• OBJECTIVE
From the text on Sheryl Sandberg's essay, reproduce verbatim the passage starting with "The essay by" and going on through "decisions (Sandberg 471).".

• PROVIDED TEXT
'''

The essay on Sheryl Sandberg “Why I Want Women to Lean In”
The essay by Sheryl Sandberg “Why I Want Women to Lean In” (2013) provides an insight into the reasons why women subside their professional ambitions and not become top leaders and offers valuable suggestions as to how to overcome public and, more importantly, mental obstacles. The author draws attention to the fact, that although today woman are well-off and outpace man in educational achievements, those are still men who “run the world”, as woman occupy only a small percentage of top positions, which include taking major decisions (Sandberg 471).
The author states that women must confess that despite a long history of emancipation revolution, the world is far from being equal. The main reason for it, according to Sandberg, is the message, which women receive since their very childhood and, thus, internalize. The acquired belief that it is wrong to be outspoken, aggressive, and more powerful that men make women pull back when they should lean in. Thus, though it is important to surmount real obstacles women face in the professional world, internal barriers should be tackled first (Sandberg 471). The author suggests three examples demonstrating how women can lean in, naming them “Don’t Leave Before You Leave”, “Success and Likability”, and “Stop Trying to Have it All”.

'''

• AVAILABLE DATA
'''

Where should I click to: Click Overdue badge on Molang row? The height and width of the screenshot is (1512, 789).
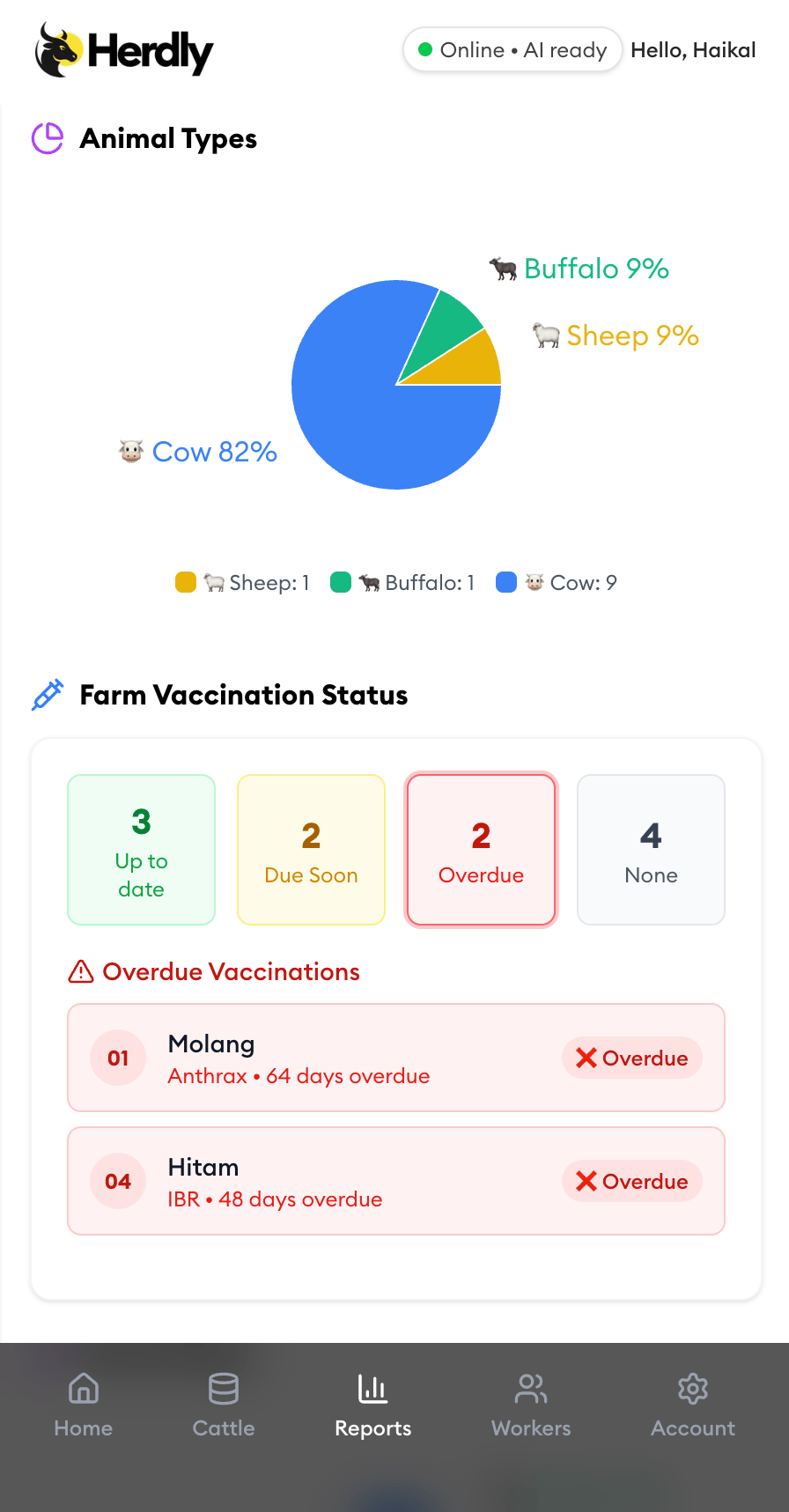point(632,1058)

'''

• RESULT
The essay by Sheryl Sandberg “Why I Want Women to Lean In” (2013) provides an insight into the reasons why women subside their professional ambitions and not become top leaders and offers valuable suggestions as to how to overcome public and, more importantly, mental obstacles. The author draws attention to the fact, that although today woman are well-off and outpace man in educational achievements, those are still men who “run the world”, as woman occupy only a small percentage of top positions, which include taking major decisions (Sandberg 471).